Will any political leader want to tell Australians to tighten their belts so we can buy more weapons?
An election debate worth having
“The news at the moment is dominated by the disruptive actions of Donald Trump and the way in which he is upending American foreign policy,” says Turnbull.
Donald Trump has taken a jackhammer to global alliances.Credit: Matt Davidson
“But we see nowhere in the election debate any attention to what that means for Australia. Both Labor and the Liberal Party are in lockstep in claiming that nothing has changed – that everything’s going to be the same. And we know it isn’t.”

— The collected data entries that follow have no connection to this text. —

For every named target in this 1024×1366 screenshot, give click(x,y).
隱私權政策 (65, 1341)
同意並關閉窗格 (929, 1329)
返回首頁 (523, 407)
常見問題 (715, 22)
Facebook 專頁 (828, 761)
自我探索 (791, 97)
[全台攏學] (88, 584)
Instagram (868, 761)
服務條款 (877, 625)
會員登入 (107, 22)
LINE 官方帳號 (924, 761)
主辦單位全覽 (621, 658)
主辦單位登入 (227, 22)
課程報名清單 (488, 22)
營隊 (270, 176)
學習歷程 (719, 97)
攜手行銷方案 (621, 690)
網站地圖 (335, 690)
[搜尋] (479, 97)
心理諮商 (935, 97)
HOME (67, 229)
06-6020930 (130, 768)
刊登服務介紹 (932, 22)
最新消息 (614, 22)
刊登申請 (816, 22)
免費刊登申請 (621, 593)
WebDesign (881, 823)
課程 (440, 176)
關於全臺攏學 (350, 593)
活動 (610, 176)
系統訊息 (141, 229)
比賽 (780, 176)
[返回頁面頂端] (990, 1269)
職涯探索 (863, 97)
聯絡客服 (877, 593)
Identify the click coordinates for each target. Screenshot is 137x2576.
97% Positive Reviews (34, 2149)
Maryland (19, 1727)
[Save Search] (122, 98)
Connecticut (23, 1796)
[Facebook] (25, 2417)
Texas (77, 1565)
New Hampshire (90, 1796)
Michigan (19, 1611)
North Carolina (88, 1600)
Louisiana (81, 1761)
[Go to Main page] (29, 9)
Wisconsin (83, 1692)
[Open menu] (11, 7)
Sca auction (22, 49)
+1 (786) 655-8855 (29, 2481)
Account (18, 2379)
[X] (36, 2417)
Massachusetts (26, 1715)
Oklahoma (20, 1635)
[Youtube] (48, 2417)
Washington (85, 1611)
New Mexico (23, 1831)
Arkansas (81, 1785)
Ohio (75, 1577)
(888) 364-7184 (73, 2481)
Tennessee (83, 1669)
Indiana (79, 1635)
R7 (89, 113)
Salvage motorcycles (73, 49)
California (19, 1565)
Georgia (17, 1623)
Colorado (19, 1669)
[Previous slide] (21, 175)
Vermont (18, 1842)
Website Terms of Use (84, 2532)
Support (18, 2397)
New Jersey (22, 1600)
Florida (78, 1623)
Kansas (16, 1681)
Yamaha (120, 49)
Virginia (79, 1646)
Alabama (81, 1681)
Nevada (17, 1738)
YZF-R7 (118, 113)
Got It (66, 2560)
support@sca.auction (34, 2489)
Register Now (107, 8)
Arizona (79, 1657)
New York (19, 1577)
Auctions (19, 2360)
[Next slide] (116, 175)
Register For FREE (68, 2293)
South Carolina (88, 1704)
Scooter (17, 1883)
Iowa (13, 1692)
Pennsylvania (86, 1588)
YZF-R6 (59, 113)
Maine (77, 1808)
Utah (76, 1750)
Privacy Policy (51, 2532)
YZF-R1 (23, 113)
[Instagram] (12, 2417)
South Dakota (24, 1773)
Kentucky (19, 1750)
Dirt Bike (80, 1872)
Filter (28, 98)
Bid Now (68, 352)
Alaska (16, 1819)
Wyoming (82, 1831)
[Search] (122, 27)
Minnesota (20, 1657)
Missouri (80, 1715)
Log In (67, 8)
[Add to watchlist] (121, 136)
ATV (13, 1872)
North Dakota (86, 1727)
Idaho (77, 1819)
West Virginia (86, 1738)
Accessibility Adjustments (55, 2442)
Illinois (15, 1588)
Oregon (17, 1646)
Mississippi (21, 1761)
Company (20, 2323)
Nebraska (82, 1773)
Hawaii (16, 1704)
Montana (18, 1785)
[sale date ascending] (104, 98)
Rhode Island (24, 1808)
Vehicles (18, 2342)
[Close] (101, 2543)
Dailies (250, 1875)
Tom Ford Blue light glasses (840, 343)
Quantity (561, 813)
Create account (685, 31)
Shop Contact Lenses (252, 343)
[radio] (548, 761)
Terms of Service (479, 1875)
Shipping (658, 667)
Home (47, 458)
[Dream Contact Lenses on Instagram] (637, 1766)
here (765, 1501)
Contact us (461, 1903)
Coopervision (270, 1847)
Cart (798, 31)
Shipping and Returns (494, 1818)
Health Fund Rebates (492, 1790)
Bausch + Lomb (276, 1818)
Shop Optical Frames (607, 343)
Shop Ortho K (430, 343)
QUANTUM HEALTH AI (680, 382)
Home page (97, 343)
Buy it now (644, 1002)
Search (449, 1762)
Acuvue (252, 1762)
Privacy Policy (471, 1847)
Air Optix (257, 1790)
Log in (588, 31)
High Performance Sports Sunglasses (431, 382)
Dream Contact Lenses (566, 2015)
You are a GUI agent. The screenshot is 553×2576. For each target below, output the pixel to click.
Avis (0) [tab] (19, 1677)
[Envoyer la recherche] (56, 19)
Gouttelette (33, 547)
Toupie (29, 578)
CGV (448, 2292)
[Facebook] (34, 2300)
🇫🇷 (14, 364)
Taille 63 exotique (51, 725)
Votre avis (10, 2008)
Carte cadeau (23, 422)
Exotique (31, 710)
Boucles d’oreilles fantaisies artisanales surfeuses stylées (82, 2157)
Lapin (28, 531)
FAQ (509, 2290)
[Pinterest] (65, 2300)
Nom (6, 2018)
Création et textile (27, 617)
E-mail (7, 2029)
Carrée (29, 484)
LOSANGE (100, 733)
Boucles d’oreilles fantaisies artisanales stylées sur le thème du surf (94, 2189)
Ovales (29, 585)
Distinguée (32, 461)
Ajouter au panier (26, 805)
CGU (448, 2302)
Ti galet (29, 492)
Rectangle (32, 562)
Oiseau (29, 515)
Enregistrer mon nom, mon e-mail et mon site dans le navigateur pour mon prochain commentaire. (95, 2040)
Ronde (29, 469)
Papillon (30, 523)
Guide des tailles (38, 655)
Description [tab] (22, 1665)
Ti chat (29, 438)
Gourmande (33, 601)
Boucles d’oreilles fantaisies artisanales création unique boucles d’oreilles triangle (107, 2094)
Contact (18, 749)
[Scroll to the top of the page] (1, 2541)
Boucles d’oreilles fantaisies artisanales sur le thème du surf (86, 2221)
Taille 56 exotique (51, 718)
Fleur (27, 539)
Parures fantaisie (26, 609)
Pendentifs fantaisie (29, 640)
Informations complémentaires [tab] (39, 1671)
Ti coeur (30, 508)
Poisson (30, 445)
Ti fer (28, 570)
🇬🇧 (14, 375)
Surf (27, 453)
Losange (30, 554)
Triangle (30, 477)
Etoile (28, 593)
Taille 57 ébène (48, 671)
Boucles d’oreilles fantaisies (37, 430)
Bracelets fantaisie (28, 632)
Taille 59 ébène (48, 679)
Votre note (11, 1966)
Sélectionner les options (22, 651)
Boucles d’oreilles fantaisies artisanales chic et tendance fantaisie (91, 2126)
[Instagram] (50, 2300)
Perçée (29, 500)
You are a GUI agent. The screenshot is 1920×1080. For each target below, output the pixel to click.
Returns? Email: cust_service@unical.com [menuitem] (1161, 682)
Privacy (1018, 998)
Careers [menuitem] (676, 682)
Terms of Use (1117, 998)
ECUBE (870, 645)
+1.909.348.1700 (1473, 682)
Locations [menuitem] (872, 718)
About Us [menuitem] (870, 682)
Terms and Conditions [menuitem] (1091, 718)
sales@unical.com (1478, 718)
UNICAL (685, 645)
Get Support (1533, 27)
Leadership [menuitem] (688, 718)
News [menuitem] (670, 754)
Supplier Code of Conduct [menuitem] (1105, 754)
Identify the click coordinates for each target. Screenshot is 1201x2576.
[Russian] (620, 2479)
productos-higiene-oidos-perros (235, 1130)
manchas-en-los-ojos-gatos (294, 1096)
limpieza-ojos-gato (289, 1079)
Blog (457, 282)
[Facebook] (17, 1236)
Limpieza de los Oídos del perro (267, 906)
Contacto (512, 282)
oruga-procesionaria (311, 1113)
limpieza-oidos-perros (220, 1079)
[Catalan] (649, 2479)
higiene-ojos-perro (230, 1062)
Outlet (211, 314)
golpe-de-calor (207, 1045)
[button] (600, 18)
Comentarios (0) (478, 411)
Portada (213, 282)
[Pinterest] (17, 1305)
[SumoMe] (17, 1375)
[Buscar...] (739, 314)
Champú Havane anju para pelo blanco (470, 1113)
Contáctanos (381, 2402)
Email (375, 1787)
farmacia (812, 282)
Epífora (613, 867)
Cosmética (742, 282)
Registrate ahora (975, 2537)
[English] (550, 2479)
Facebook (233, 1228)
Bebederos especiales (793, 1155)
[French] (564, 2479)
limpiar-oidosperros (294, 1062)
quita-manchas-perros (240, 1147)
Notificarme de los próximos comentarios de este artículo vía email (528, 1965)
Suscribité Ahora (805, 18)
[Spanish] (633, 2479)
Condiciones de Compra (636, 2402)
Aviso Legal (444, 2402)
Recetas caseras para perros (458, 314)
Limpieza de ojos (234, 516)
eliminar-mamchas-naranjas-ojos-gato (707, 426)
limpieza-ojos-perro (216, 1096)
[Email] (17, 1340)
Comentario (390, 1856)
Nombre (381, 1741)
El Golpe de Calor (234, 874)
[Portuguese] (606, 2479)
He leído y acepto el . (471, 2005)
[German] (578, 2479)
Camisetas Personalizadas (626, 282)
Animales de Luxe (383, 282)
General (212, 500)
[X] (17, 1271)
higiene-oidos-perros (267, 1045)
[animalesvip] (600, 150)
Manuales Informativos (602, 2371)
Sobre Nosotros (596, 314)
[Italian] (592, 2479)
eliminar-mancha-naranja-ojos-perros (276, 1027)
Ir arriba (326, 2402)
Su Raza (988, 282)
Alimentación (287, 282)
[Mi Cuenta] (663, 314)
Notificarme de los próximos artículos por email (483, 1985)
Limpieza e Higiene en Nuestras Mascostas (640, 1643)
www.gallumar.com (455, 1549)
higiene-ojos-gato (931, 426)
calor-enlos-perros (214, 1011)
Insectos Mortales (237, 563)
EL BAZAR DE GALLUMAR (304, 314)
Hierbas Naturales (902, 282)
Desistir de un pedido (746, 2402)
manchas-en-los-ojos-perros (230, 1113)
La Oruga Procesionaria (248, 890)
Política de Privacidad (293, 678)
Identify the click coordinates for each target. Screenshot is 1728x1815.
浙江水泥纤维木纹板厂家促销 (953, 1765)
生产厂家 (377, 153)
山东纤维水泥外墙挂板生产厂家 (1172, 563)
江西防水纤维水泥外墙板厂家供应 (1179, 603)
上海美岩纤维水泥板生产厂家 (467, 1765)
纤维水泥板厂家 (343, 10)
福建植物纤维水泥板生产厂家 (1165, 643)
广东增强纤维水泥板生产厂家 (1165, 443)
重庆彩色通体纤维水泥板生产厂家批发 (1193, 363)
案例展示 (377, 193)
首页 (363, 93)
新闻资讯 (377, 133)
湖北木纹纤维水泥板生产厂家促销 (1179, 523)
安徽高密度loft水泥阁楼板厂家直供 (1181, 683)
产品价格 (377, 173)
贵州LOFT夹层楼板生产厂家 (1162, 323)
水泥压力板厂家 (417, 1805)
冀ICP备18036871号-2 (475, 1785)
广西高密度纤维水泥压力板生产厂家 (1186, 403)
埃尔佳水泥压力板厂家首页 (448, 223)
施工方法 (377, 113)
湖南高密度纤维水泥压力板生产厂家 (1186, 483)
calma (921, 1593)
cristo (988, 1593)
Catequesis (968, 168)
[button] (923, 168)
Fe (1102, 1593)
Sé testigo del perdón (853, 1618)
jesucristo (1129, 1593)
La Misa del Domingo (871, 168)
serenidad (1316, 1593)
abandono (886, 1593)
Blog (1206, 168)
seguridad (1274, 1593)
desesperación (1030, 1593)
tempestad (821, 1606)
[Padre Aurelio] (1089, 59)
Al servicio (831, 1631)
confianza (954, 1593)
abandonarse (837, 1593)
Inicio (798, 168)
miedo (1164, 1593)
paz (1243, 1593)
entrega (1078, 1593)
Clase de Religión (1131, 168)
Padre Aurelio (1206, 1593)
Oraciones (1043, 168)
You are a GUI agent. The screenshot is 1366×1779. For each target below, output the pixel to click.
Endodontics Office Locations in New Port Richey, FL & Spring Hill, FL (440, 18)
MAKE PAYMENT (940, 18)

Australia is about to enter a formal election campaign that can be rocked at any moment by a new shock from Trump. One early test is due to be decided within two weeks: will Australia gain an exemption from the president’s 25 per cent tariffs on steel and aluminium? It seems unlikely. The cost multiplies if Trump drives the world into a trade war.
America has changed. Australia cannot assume the second Trump administration is a four-year blip. Trump’s catch-cry – “Make America Great Again” – has captured voters who want a new direction for their country, which means the MAGA movement can last more than one presidency. The America First doctrine looks like isolationism one day and foreign dealmaking the next.
Australians were told to believe in the American alliance, but the past five weeks have told them they cannot take that alliance to the bank. Australia stands instead at the doorway of the Trump Casino.